HMM allows us to talk about both observed events and hidden events that we think of as causal factors in our probabilistic model.
A HMM is specified by the following components:
-
A set of N states
Q = q1, q2, …, qN
-
A transition probability matrix A, each aij representing the probability of moving from state i to state j, such that: ∀i. Σj=1n aij = 1
A = a11, a12, …, an1, …, ann
-
An initial probability distribution over states. πi is the probability that the Markov chain will start in state i. Some states may have πj = 0, meaning that they cannot be initial states.
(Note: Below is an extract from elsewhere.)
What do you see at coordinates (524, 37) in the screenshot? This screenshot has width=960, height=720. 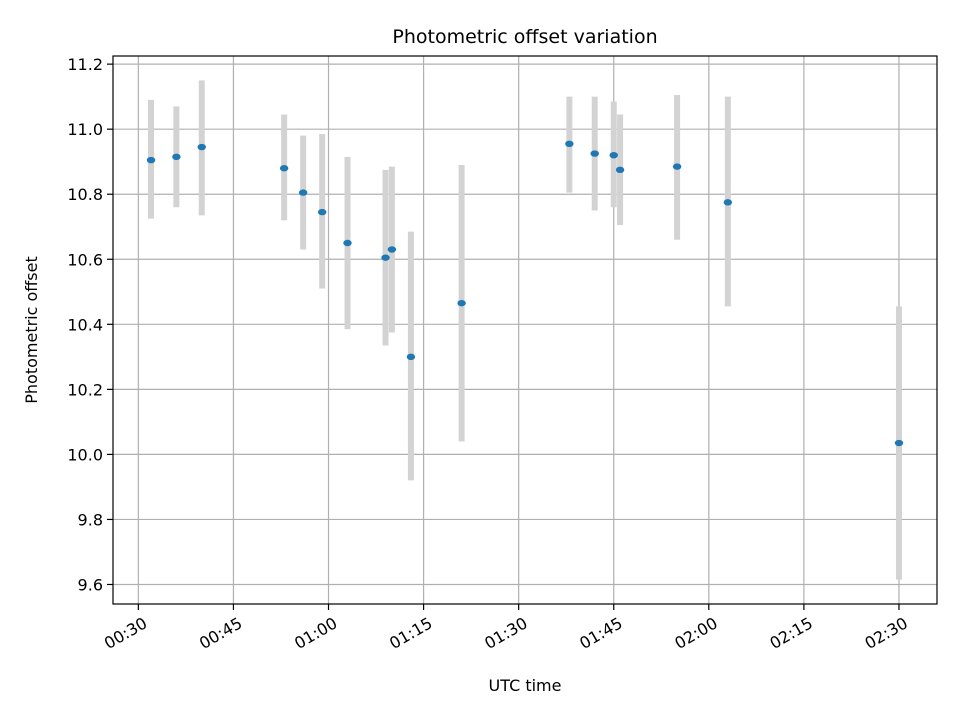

Also, Σj=1n πi = 1
π = π1, π2, …, πN
-
A sequence of T observations, each one drawn from a vocabulary V - v1, v2, …, vv
O = o1, o2, …, oT
-
A sequence of observation likelihoods, each expressing the probability of an observation ot being generated from a state i
B = bi(ot)
Hidden Markov Model (HMM) is a statistical Markov model in which the system being modelled is assumed to be a Markov process (chain) – call it X – with unobservable (“hidden”) states. HMM assumes that there is another process Y whose behaviour “depends” on X. The goal is to learn about X by observing Y.
A HMM is specified by two functions (which can be probabilistic):
- A transition function, which defines how to go from hidden state n to hidden state n + 1.
- An observation function, which defines how to go from hidden state n to observed state n.
These functions can be defined in many different ways - there is no generalisation or “typical” implementation. The parameters of a HMM (which we try to learn when inferring a HMM) parameterise the transition function and observation function.
Inference
There are several inference problems associated with HMMs i.e. problems for which we can use HMMs as an inference tool.
- Given the parameters of the HMM, compute the probability of a particular observed sequence
- Given the parameters of the HMM and a sequence of observations y(1),…,y(t), compute the probability of some particular latent variable(s).
Learning
The parameter learning task of HMMs is, given an observed sequence, find the best set of state transition and emission probabilities. The task is usually to derive the maximum likelihood estimate of the HMM’s parameters given the set of observable sequences. However in certain situations, Bayesian inference methods such as MCMC sampling are proven to be favourable over finding a single likelihood model.